The input layer consists of three feature variables and the single deep (hidden) layer consists of four nodes (neurons). The number of nodes in the hidden layer is known as a hyperparameter. This distinguishes it from the term parameter that has been used up until now. A hyperparameter is a value that the designer of a neural networks decides on. A parameter is a value that the network learns (optimizes) through gradient descent. The choice of four nodes is completely arbitrary in this instance.

Since there are three input nodes, each with four connections, there are a total of \(3 \times 4 = 12\) weights. These values will no longer be referred to by the symbol \(\beta_i\). Linear algebra is used in calculating the product between the input variables and the weights.

In equation (1) below, the three input variables values are depicted as a column vector, \(\underline{x}\). The \(x_i, \quad i \in \left\{ 1,2,3 \right\}\) represent a row in a dataset, i.e. the data point values for the three feature variables for a specific subject.

\[\underline{x} = \begin{bmatrix} x_1 \\ x_2 \\ x_3 \end{bmatrix} \tag{1}\]

The resultant values in the hidden layer is represented in equation (2) as a \(4 \times 1\) column vector, \(\underline{z}\).

\[\underline{z} = \begin{bmatrix} z_1 \\ z_2 \\ z_3 \\ z_4 \end{bmatrix} \tag{2}\]

The twelve weight values can be represented as a rank-2 tensor (a matrix) with dimension \(3 \times 4\), as shown in equation (3).

\[ W = \begin{bmatrix} w_{11} && w_{12} && w_{13} && w_{14} \\ w_{21} && w_{22} && w_{23} && w_{24} \\ w_{31} && w_{32} && w_{33} && w_{34} \end{bmatrix} \tag{3}\]

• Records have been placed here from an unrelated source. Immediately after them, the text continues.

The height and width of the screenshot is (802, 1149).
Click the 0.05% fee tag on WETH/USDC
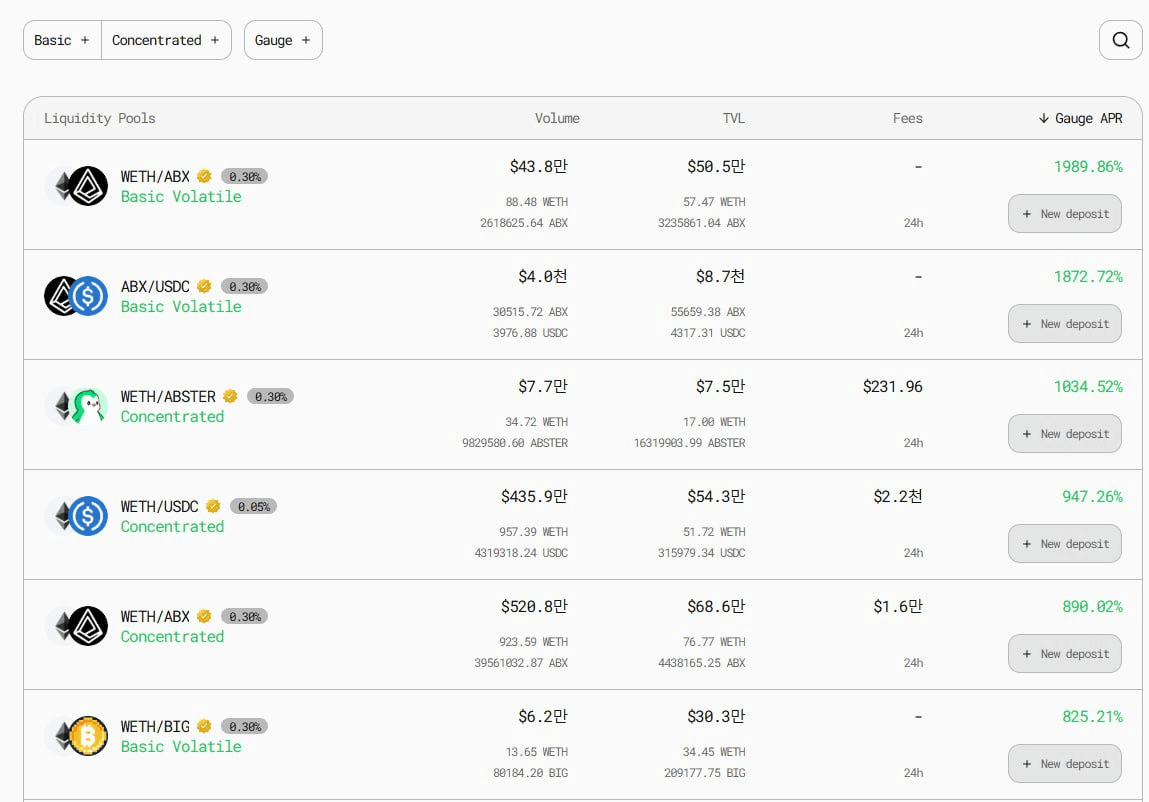[253, 507]

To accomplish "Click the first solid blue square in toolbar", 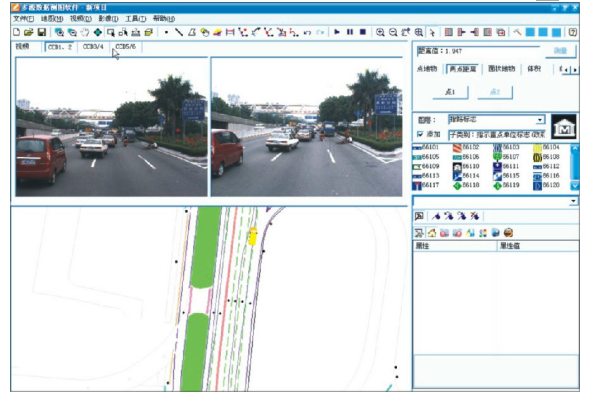I will 530,32.
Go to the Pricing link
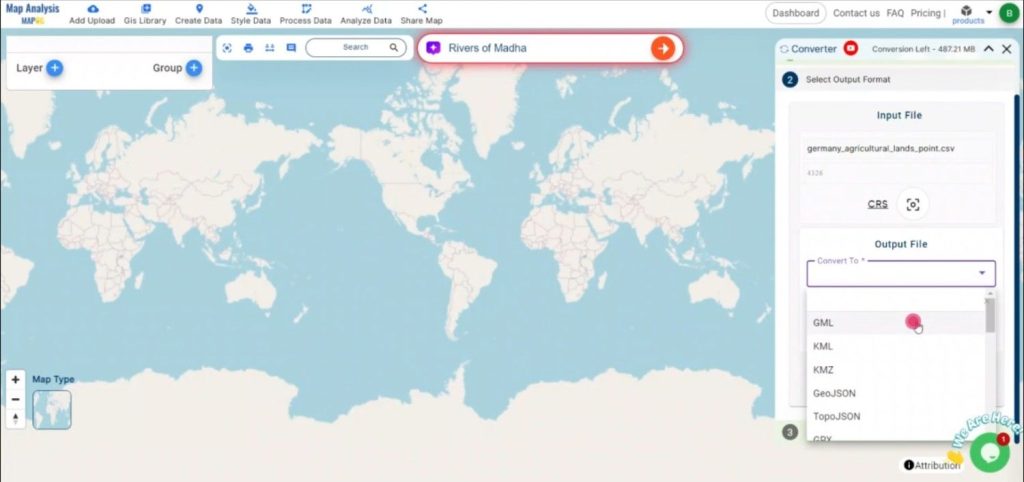1024x482 pixels. coord(926,13)
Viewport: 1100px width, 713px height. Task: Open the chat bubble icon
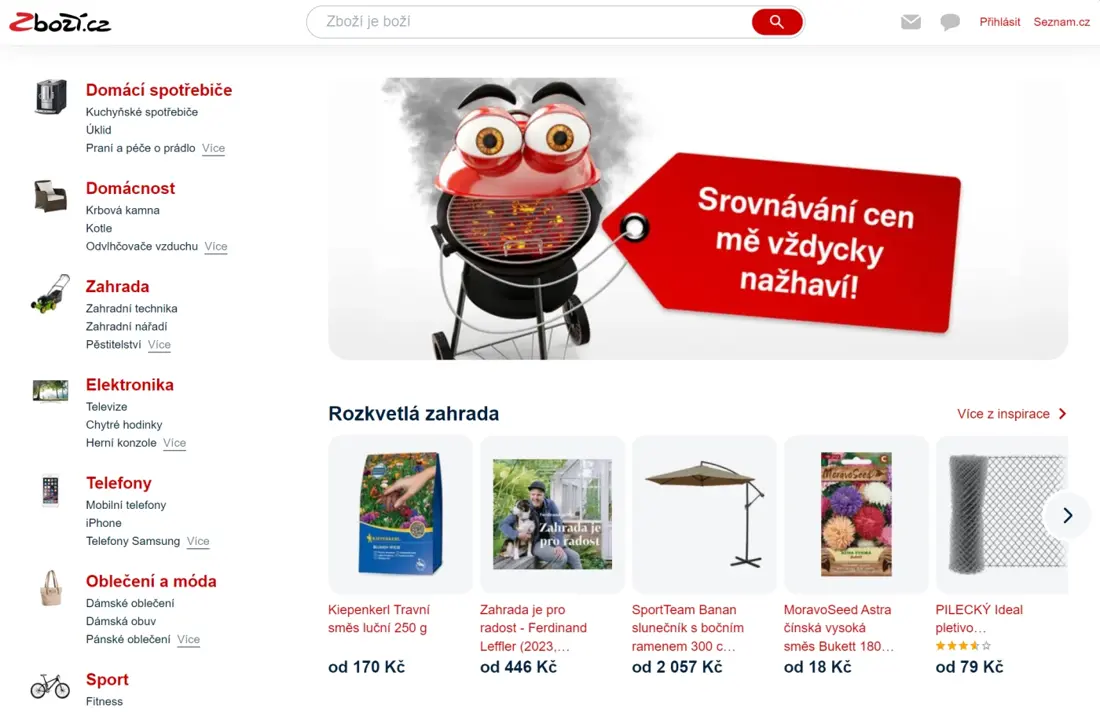pyautogui.click(x=950, y=22)
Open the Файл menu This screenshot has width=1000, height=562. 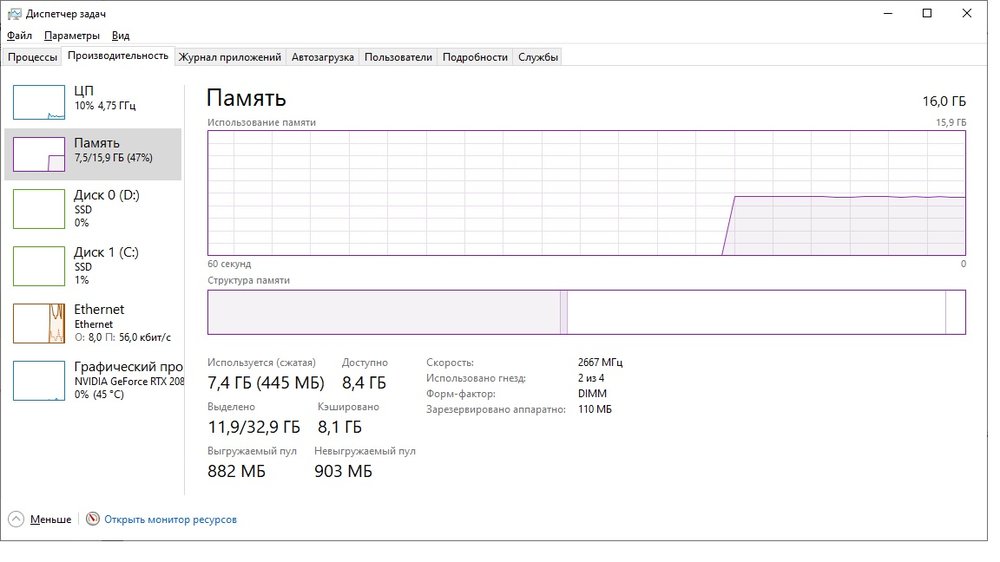click(x=19, y=35)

The product of the differently ranked tensors that will result in a \(4 \times 1\) column vector is given in equation (4). Note that it requires taking the transpose of the weight matrix, which turns the number of rows into \(4\) and the number of columns into \(3\).

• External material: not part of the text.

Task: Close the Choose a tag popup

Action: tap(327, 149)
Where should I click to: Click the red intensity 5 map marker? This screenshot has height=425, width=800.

\[W^T_{4 \times 3} \cdot \underline{x}_{3 \times 1} = \underline{n}_{4 \times 1} \tag{4}\]

A bias term can be added to this and is given in equation (5).

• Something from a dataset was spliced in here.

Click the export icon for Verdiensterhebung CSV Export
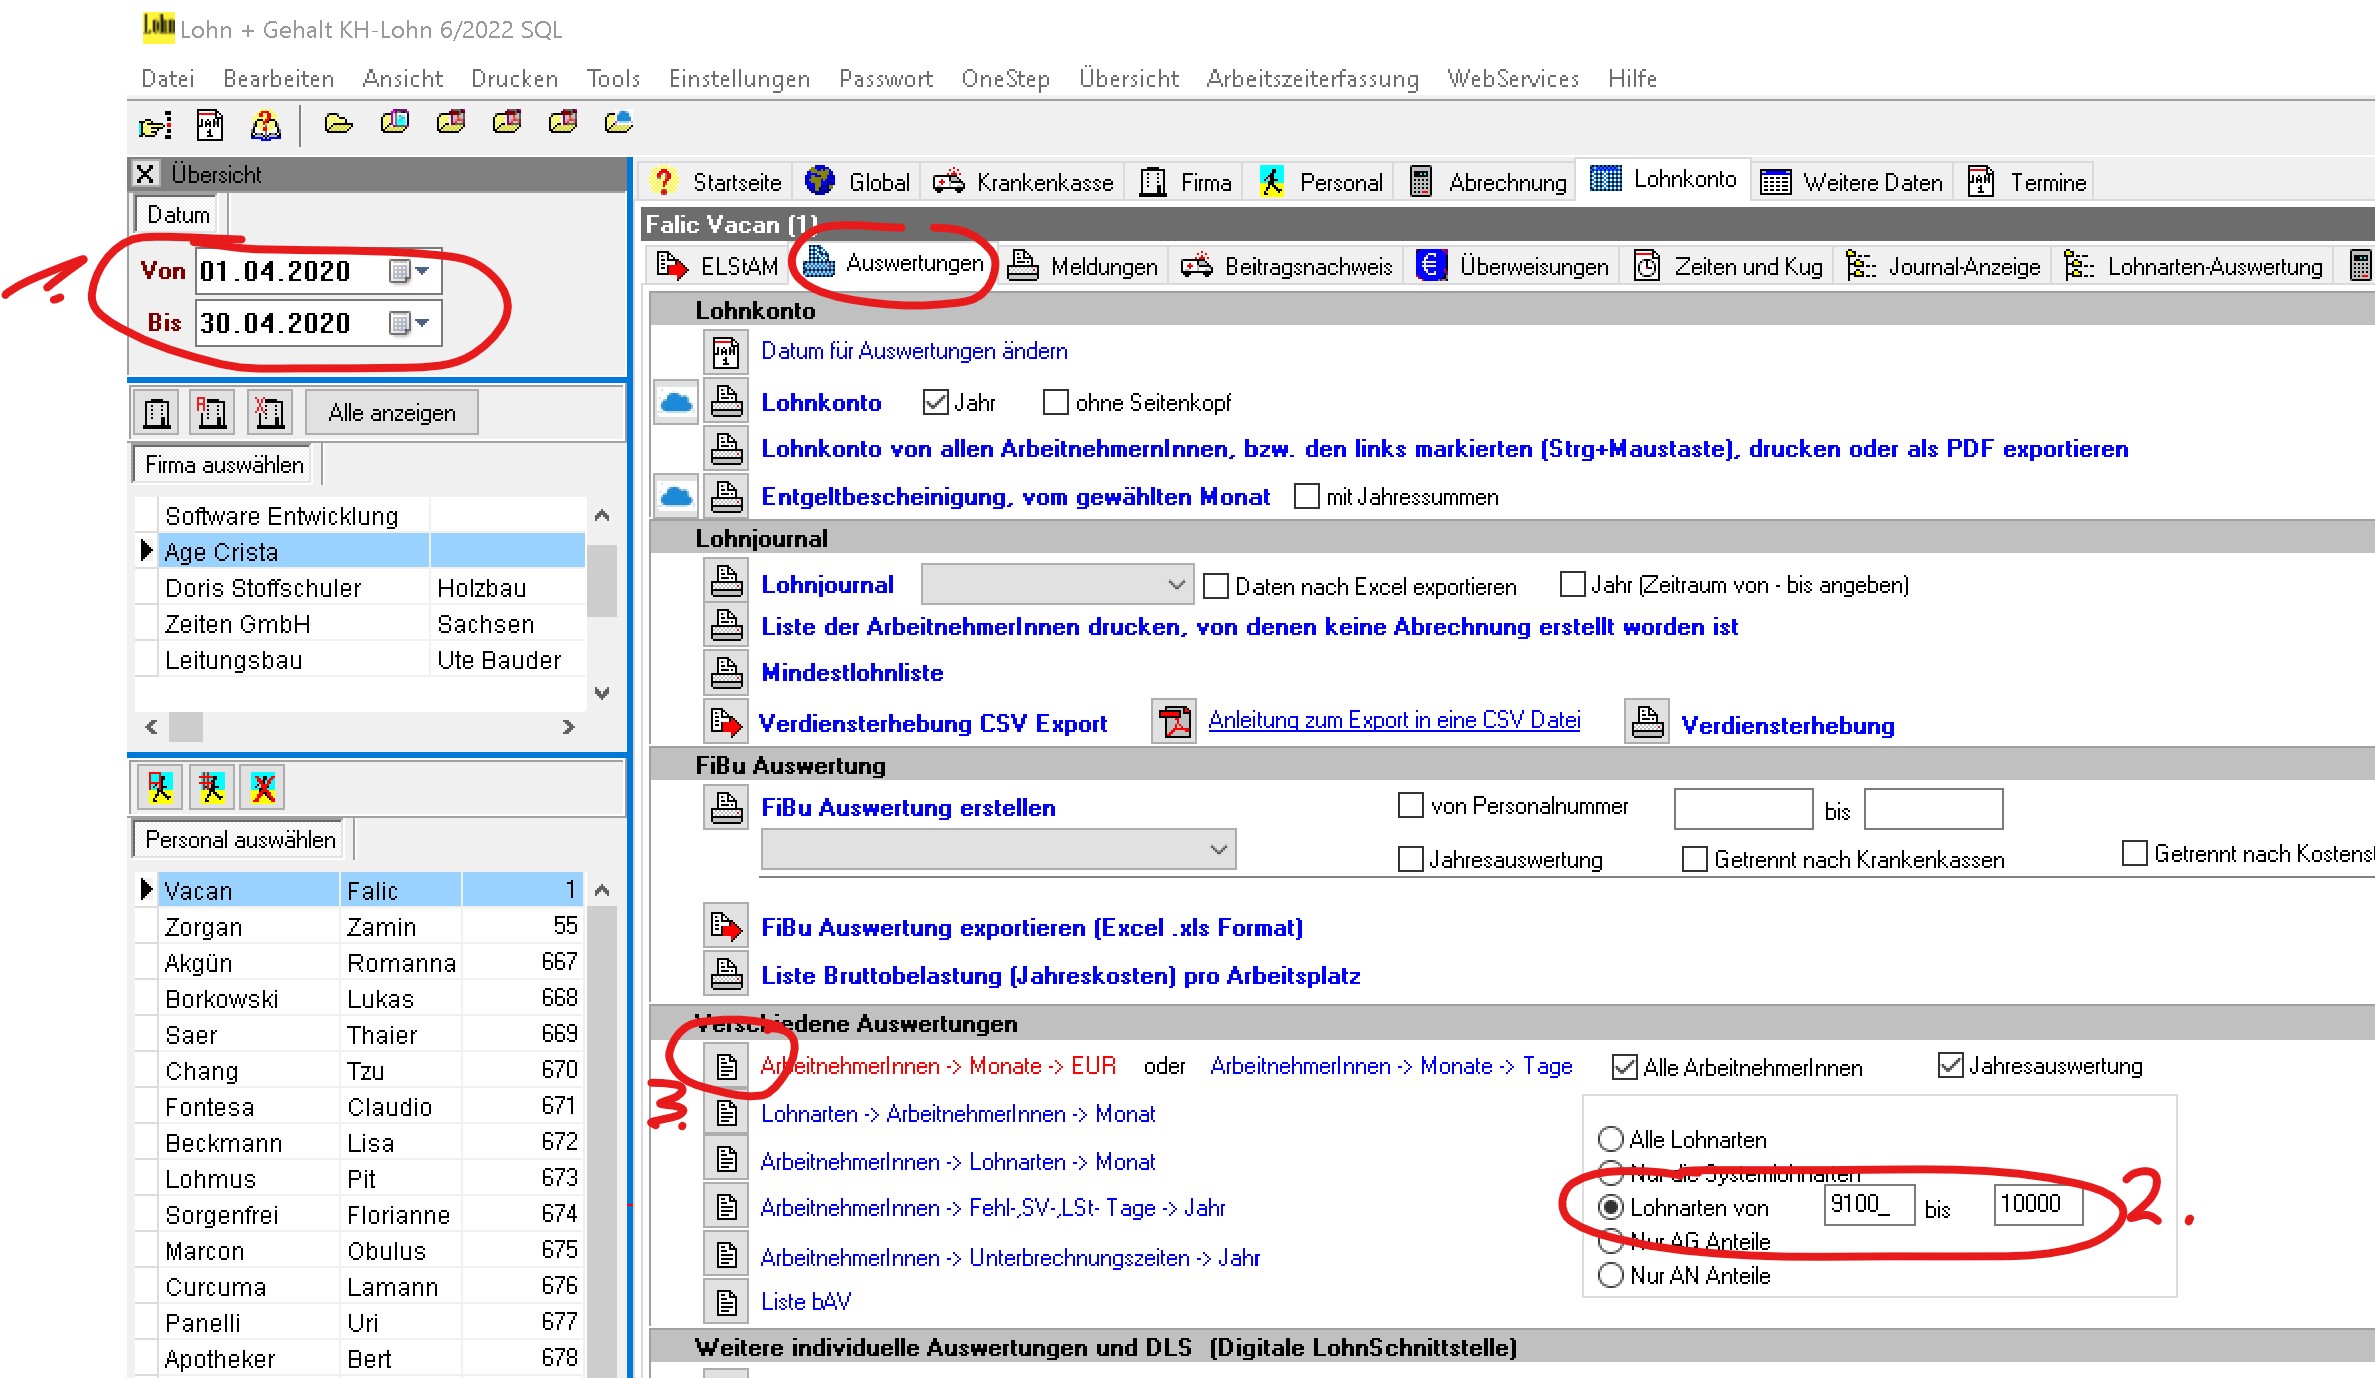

\[W^T_{4 \times 3} \cdot \underline{x}_{3 \times 1} + \underline{b}_{4 \times 1} = \underline{z}_{4 \times 1} \tag{5}\]

Note that to maintain dimensionality, the bias-vector must have a dimension of \(4 \times 1\).

The activation function

The final step in determining the actual value that each hidden node will have and pass to the output is an activation function. The preceding chapter on logistic regression introduced the sigmoid function. The most common activation function used today, though, is the rectified linear unit (ReLU) function. It is depicted in the graph below.

x = seq(-3, 3, 0.01)
y = relu(x)

p <- plot_ly(x = x,
             y = y,
             name = "ReLU function",
             type = "scatter",
             mode = "lines") %>% 
  layout(title = "ReLU function")

p

If the ReLU activation function is written as \(g \left(z_i \right)\), then the output of the four hidden noes as given in equation (6).

\[{\begin{bmatrix} n_1 \\ n_2 \\ n_3 \\ n_4 \end{bmatrix}}_{4 \times 1} = {g \left( \begin{bmatrix} z_1 \\ z_2 \\ z_3 \\ z_4 \end{bmatrix} \right)}_{4 \times 1} \tag{6}\]

For each value \(n_i\), calculated above, the activation function will express a \(0\) if the specific value is \(0\) or less and the actual value if the specific value is more than \(0\).

The aim of an activation function is to introduce non-linearity. This is another departure from simple linear and logistic functions that expressed a straight line, or plane, or hyperplane (a linear function). This allows a neural network to learn more complex solutions when optimizing for the values of the weights.

The output layer

The output can be a single node. It takes as input the sum of the values held in each node \(n_1\) (after applying the activation function). If the problem was initially a binary classification problem, then this layer will hold a sigmoid activation function.

Conclusion

A single hidden layer neural network is very similar in concept to linear and logistic regression models. The differences lie in the dense connections formed between the input and hidden layer nodes and the activation applied to each value in the hidden layer.